No meu caderno, tenho uma seção chamada “Ideias de textos”. Dentro dela, está uma página com uma lista: “Falhanços”. No topo, o primeiro item é “Parar de fumar em 2019”.

Sei que escrevi essa lista há mais de um ano, porque fez agora esse tempo que deixei o tabaco. Ao contrário de 2019, em 2023 fui bem-sucedido.

Fumei a sério (regularmente, constantemente, em média um maço por dia) durante treze anos, mas, nos últimos meses, o hábito já não me dava muito prazer. Tinha bastante expectoração de manhã e os poderes do tabaco de aumentar a concentração e de espevitar-me durante a madrugada já não eram muito grandes.
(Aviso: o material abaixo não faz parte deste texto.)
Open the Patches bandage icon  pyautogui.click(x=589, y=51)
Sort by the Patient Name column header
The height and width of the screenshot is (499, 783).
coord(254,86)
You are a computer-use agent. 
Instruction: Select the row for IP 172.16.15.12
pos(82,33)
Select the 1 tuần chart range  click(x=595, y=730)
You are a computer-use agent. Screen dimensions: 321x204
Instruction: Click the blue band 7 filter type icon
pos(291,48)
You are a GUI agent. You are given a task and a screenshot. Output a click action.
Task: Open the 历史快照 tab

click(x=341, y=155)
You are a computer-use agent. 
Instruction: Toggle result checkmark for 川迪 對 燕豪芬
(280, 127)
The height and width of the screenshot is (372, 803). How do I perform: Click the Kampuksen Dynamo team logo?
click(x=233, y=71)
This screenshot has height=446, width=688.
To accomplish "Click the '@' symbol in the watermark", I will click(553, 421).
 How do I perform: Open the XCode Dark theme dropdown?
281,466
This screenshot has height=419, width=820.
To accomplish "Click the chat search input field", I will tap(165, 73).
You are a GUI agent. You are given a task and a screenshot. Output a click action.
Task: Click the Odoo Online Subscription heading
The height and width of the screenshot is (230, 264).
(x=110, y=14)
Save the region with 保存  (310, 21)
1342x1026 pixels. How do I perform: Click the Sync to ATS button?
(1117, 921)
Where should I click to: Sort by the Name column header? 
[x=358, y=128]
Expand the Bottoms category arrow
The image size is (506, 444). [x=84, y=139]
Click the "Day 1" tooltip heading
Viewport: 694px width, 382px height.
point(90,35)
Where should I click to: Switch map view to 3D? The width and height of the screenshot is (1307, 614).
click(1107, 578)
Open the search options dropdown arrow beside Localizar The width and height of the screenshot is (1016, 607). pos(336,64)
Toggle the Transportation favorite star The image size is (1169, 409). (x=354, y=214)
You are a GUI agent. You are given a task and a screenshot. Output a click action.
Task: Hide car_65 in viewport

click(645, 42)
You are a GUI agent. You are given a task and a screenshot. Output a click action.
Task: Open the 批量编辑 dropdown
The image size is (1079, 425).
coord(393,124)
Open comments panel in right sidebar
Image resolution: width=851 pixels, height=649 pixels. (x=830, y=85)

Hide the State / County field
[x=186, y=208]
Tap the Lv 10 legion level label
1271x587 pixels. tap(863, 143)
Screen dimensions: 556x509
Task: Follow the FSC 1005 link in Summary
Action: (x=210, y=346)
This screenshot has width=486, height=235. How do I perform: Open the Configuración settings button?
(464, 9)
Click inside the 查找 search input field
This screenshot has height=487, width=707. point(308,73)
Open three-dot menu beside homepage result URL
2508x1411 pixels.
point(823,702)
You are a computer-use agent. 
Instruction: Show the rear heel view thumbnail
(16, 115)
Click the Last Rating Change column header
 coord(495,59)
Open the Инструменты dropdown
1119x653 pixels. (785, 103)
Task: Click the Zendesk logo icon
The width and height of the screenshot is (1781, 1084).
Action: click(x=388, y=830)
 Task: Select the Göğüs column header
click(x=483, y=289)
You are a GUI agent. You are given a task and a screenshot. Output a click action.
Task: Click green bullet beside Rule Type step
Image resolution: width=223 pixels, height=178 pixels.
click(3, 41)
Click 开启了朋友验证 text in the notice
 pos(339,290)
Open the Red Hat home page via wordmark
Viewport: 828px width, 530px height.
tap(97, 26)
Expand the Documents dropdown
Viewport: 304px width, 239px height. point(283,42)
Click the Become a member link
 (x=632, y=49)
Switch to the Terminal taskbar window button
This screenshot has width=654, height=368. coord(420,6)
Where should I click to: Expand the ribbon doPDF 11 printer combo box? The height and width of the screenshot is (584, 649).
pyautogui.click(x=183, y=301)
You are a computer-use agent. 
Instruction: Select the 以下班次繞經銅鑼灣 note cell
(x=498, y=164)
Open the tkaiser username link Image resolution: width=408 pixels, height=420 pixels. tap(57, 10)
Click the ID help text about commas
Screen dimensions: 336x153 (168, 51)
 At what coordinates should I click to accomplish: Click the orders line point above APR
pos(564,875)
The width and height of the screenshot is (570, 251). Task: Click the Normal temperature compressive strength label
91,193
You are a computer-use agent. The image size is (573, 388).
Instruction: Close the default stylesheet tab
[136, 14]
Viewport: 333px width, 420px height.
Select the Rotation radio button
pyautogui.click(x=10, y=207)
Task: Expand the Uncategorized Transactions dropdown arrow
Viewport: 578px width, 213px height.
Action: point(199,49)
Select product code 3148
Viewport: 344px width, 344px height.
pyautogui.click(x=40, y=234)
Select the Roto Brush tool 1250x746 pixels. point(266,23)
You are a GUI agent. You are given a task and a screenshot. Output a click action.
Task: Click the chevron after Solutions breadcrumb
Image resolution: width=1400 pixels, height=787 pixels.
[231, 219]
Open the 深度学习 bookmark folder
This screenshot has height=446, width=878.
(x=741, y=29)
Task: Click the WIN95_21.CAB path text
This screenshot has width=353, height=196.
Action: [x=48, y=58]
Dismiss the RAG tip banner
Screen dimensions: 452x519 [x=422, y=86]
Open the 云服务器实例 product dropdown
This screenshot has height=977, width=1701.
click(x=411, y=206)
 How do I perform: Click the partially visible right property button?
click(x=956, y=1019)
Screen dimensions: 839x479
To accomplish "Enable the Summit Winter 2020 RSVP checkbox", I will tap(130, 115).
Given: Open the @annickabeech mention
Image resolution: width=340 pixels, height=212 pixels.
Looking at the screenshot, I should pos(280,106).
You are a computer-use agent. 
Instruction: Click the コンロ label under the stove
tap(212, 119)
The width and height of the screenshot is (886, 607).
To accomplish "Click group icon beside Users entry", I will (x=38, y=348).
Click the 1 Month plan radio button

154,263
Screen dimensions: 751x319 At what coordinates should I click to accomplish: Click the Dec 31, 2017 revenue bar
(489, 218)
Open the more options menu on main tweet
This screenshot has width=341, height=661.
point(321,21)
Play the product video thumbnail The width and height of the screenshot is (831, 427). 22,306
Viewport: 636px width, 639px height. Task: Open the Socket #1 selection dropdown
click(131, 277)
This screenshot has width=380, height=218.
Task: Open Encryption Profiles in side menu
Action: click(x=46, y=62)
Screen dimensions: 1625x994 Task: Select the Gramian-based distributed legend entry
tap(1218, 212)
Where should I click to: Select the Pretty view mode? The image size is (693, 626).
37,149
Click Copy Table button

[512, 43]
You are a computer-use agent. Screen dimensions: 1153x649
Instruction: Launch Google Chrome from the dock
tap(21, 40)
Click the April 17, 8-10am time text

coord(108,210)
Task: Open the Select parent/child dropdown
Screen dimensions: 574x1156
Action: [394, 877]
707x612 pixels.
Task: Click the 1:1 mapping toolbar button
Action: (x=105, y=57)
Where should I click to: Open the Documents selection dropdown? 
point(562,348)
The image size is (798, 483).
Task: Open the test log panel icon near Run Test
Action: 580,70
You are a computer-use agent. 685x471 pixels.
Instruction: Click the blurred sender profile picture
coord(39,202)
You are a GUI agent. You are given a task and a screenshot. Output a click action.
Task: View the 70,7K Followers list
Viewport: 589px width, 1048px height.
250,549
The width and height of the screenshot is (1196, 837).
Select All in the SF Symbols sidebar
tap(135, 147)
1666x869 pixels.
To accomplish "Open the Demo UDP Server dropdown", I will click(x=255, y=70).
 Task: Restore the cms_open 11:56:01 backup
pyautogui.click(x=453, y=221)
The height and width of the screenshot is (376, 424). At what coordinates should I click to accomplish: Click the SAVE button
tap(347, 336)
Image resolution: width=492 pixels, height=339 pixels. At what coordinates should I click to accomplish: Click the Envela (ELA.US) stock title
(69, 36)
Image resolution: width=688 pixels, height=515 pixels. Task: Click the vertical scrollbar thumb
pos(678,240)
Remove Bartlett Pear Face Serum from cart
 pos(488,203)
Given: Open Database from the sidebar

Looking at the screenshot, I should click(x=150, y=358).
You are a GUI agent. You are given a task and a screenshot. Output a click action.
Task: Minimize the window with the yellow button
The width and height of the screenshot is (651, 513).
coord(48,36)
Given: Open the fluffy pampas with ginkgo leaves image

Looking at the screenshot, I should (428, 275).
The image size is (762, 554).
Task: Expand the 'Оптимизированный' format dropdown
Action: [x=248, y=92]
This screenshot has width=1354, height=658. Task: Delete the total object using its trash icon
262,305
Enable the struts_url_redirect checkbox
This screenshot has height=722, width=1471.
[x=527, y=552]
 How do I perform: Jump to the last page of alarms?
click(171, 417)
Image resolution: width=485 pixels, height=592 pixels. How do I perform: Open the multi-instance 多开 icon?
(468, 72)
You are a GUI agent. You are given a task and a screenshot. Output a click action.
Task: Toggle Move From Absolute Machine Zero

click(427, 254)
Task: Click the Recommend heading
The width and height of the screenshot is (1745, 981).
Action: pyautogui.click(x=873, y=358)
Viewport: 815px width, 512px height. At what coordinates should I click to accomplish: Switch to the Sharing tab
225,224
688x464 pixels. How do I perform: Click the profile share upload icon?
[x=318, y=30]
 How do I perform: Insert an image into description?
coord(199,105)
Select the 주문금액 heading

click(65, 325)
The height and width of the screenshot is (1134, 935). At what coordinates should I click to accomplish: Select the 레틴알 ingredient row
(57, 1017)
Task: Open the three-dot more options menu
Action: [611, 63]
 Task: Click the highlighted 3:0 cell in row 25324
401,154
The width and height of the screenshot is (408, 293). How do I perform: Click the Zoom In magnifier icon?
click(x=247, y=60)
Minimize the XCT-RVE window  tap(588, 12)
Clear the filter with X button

Foi assim que, numa noite sossegada de sexta feira do ano passado, peguei num livro que vira recomendado em algum lugar chamado O método fácil de parar de fumar. Mentiria se dissesse que sou um grande leitor de auto-ajuda, mas a verdade é que li tudo em poucas horas e não peguei num cigarro desde então.

Isto não aconteceu por magia, mas porque, no caso, se juntou a fome à vontade de comer. Ou seja, a vontade de parar a um livro que parecia entender a mente de quem fuma. Ou, pelo menos, a minha.

O método fácil começa pela observação de que a nicotina é uma droga tão rapidamente absorvível pelo corpo quanto desaparece dele, deixando apenas a vontade do próximo cigarro, que cria a vontade do cigarro seguinte, e assim por diante.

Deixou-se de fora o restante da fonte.